Germany finds 1,500 masterpieces looted by Nazis

BERLIN - Agence France-Presse

Nearly 1,500 priceless paintings found in an apartment, German police said.

Nearly 1,500 priceless paintings including works by Picasso and Matisse that were stolen by the Nazis have been discovered in a flat in Munich, a news report said on Nov. 4.

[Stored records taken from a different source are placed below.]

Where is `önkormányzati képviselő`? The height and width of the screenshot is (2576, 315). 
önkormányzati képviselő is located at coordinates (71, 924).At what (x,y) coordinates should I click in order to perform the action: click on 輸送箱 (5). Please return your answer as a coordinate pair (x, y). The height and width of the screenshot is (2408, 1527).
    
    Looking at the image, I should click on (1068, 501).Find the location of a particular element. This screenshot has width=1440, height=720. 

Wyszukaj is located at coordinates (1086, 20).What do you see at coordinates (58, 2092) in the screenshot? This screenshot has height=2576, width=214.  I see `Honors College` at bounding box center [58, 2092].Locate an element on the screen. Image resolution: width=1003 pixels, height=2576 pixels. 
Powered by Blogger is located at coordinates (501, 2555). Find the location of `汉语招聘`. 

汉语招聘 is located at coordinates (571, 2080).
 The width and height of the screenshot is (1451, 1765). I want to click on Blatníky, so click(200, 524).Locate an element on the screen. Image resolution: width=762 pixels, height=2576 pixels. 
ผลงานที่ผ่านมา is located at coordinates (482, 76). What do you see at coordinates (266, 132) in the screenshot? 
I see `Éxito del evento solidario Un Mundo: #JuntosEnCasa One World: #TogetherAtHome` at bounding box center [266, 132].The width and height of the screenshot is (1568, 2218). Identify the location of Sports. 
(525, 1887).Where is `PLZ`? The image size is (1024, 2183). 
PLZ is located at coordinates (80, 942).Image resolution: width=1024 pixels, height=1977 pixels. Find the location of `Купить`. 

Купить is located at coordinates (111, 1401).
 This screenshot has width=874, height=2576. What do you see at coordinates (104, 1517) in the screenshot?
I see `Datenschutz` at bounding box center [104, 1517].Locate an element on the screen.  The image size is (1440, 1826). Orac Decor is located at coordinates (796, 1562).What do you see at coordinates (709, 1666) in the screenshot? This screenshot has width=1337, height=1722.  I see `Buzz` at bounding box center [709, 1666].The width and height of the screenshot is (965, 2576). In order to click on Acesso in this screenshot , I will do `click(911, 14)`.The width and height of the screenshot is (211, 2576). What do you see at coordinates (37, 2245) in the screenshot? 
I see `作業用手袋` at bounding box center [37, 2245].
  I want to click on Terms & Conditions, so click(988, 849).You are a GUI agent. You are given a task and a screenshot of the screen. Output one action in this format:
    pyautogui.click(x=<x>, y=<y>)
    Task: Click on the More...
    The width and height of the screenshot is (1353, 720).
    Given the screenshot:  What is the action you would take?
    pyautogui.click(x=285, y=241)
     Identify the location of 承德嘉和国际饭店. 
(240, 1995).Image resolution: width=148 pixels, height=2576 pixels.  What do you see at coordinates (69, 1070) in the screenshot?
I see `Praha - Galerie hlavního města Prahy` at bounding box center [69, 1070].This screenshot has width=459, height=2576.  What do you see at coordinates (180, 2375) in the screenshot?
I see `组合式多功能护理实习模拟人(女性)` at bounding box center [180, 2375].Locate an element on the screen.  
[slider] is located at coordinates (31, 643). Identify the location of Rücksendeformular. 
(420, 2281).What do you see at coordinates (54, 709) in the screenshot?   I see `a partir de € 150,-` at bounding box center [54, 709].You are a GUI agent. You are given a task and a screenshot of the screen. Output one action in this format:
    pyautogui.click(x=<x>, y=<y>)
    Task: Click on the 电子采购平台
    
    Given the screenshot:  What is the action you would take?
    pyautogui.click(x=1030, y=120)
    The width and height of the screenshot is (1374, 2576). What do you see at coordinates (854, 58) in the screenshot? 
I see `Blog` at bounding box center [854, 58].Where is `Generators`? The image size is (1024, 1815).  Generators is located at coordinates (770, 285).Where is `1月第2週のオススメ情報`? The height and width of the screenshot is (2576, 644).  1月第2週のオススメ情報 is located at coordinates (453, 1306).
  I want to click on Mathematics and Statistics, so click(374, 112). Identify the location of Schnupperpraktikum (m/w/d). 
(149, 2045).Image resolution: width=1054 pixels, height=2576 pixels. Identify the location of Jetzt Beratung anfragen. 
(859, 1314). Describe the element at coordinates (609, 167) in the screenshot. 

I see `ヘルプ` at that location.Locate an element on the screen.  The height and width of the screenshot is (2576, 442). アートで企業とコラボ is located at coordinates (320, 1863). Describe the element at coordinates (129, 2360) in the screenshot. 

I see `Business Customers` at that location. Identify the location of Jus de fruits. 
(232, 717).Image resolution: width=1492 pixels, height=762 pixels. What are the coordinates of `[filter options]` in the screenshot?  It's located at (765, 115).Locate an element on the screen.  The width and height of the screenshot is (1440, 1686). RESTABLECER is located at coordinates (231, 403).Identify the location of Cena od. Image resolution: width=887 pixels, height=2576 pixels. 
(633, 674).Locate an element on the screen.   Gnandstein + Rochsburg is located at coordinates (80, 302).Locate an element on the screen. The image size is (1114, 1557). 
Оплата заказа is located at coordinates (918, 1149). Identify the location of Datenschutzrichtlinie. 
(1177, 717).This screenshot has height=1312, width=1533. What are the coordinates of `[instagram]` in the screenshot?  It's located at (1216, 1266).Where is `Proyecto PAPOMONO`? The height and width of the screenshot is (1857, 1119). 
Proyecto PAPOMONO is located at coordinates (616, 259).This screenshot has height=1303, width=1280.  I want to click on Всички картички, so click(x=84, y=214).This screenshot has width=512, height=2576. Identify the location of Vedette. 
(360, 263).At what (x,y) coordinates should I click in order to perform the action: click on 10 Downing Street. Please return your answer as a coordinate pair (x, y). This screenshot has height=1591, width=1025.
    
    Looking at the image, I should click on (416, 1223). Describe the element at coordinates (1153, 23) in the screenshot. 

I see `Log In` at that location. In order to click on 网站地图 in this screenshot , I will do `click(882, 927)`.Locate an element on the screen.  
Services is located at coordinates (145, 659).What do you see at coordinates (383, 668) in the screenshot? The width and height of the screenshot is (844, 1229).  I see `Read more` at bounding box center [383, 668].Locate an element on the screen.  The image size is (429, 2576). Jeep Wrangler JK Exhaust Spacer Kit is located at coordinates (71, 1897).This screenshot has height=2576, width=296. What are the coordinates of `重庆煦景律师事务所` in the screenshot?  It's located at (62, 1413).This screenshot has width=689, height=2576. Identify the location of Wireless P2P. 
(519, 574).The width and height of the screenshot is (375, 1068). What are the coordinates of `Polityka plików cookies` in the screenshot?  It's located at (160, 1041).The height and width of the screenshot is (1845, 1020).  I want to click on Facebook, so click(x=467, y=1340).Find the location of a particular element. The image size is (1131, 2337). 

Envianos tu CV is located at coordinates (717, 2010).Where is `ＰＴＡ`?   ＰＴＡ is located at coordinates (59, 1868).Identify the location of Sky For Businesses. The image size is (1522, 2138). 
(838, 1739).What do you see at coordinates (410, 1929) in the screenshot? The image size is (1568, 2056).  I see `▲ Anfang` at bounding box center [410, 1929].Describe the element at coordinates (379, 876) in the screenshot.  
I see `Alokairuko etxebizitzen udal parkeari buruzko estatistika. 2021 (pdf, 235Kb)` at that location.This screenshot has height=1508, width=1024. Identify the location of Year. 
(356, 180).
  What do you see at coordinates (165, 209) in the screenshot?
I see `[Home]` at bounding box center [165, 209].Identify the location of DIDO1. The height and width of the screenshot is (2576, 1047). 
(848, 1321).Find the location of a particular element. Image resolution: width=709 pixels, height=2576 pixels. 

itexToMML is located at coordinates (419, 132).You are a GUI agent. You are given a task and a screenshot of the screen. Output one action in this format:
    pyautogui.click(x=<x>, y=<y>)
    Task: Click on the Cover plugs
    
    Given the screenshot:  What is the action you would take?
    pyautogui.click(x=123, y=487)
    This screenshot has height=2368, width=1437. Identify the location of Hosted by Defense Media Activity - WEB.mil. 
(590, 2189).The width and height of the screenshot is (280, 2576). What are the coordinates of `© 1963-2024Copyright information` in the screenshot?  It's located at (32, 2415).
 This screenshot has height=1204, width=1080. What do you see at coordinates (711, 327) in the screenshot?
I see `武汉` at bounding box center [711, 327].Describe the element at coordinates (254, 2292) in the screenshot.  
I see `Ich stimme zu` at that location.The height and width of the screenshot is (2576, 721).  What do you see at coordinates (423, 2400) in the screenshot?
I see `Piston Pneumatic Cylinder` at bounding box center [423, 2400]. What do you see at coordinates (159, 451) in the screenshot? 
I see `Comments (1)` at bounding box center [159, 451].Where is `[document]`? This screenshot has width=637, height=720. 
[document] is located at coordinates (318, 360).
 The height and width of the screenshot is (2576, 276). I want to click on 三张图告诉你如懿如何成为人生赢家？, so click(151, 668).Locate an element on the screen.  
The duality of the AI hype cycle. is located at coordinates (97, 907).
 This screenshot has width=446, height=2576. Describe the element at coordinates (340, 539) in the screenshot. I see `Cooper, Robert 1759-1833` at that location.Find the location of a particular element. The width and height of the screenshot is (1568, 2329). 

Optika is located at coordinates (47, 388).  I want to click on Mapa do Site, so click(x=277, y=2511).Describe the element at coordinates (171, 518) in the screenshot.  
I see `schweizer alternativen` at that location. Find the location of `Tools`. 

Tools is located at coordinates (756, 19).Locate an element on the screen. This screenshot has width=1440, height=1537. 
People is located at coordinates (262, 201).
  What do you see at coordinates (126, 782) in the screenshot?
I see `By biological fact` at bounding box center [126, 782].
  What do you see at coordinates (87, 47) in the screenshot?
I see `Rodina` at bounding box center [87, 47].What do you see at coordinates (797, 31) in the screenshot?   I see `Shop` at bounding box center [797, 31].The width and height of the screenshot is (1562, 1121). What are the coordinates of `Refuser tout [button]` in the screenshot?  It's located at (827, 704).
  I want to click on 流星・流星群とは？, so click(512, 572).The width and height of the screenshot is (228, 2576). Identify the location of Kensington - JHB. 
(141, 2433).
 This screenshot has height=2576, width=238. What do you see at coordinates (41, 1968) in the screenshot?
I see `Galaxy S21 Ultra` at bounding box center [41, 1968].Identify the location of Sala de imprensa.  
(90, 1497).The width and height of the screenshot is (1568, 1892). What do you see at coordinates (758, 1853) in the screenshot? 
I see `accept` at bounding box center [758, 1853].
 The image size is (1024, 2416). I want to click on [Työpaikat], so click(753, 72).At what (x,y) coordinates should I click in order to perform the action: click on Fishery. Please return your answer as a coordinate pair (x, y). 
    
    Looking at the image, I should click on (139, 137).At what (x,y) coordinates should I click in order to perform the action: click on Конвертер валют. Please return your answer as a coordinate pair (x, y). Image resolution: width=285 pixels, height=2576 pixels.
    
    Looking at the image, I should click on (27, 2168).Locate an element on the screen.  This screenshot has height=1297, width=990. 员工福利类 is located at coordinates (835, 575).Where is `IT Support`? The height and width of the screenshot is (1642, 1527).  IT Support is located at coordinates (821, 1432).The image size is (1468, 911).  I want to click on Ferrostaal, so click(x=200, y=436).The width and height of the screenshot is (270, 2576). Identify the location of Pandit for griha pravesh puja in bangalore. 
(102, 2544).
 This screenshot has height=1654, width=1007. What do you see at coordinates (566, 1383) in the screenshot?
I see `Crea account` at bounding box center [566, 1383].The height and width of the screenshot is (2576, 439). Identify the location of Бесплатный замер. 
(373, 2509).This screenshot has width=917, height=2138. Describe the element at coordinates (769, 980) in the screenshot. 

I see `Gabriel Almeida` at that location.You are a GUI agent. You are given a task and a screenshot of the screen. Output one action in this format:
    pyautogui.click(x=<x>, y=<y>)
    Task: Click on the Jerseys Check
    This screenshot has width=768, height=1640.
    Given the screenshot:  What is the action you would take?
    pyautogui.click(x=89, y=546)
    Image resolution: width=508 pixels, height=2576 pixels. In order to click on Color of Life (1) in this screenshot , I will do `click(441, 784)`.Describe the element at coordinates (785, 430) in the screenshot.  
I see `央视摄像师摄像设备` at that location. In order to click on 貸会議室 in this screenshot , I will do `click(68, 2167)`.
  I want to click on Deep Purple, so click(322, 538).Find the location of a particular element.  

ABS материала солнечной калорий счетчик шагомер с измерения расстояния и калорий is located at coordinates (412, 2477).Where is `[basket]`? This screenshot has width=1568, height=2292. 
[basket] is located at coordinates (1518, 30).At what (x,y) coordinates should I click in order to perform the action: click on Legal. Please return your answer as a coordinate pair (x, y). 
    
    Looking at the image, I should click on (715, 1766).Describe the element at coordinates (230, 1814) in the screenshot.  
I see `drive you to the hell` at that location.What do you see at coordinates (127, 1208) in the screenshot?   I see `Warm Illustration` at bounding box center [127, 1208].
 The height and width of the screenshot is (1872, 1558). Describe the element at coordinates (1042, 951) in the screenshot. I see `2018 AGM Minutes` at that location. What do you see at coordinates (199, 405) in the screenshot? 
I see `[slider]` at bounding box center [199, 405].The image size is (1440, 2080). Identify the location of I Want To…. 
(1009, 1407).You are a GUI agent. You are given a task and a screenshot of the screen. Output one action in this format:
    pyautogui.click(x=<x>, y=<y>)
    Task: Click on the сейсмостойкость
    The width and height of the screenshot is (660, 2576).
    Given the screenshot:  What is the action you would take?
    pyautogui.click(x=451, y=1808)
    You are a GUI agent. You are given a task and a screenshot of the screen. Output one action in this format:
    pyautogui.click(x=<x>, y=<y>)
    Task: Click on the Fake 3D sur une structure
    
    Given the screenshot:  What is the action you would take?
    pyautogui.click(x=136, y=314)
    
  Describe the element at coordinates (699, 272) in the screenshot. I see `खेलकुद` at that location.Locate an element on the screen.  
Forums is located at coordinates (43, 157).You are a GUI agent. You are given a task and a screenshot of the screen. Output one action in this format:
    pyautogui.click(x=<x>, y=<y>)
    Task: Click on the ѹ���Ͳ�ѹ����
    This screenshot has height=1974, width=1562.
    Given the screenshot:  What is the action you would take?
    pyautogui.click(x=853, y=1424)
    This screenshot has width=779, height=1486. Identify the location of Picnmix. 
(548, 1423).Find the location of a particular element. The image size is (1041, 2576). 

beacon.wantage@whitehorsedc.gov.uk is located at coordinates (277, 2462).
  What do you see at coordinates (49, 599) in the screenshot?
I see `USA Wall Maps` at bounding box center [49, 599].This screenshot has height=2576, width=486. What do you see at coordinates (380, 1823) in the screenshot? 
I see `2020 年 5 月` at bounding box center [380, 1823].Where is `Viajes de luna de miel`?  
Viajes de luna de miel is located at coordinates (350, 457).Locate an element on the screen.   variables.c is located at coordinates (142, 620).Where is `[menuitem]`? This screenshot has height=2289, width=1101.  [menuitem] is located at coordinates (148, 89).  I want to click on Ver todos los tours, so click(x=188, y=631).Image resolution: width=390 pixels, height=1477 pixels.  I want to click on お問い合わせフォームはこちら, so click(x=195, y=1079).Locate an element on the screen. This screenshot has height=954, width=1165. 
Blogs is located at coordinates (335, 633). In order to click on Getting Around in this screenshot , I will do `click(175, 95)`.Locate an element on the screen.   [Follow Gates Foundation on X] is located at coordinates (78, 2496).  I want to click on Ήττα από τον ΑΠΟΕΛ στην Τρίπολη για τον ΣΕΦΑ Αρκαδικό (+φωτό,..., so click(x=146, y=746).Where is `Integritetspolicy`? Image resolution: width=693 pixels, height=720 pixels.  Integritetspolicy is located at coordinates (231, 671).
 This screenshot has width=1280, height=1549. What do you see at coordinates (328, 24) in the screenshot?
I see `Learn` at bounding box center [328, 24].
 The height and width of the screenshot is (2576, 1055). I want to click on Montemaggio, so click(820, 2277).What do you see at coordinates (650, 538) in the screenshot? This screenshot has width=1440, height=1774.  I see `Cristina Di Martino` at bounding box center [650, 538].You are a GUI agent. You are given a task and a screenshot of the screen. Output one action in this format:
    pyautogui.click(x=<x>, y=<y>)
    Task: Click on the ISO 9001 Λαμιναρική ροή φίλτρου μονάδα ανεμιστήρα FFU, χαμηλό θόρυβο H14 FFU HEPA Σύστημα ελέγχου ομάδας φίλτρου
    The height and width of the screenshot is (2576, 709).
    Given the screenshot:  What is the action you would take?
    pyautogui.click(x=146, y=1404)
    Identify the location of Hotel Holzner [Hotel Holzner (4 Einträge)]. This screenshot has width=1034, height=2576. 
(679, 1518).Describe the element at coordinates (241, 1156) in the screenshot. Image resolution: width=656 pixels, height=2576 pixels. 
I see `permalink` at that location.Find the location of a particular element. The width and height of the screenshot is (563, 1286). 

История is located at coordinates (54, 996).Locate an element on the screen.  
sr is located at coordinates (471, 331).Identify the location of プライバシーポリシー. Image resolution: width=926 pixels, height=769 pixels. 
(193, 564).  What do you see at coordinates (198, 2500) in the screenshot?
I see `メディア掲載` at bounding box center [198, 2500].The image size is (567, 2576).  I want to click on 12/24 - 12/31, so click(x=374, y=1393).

The German weekly Focus said police came upon the paintings during a 2011 search in an apartment belonging to the octogenarian son of art collector Hildebrand Gurlitt, who had bought them during the 1930s and 1940s.
 
The search was carried out because the son, Cornelius Gurlitt, was under suspicion for tax evasion, Focus said.
 
The report said the works were thought to be worth around one billion euros ($1.3 billion dollars) on today’s market.
 
The artworks lay hidden amid old jam jars and junk in darkened rooms in Gurlitt’s apartment in the southern city for more than half a century, the paper said.
 
Gurlitt, a recluse without a job, had sold a few over the course of the years, living off the proceeds, the paper reported.
 
His father, despite having a Jewish grandmother, had become indispensable to officials in the Third Reich because of his art expertise and his vast network of contacts. Hitler’s propaganda minister Joseph Goebbels put Gurlitt in charge of exporting the art, which the Nazi party considered “
"degenerate”.
 
The collection included many of the great masters of the 20th century, among them the German painters Emil Nolde, Franz Marc, Max Beckmann and Max Liebermann. Among the paintings discovered was one by Henri Matisse that had belonged to the Jewish collector Paul Rosenberg. Rosenberg, who fled Paris leaving his collection behind, was the grandfather of Anne Sinclair, the former wife of the disgraced French politician Dominique Strauss-Kahn.
 
The prosecutor in the southern city of Augsburg, who is reportedly handling the affair, declined to comment on the story, according to German press agency DPA. The paintings are stored safely in a customs warehouse outside Munich.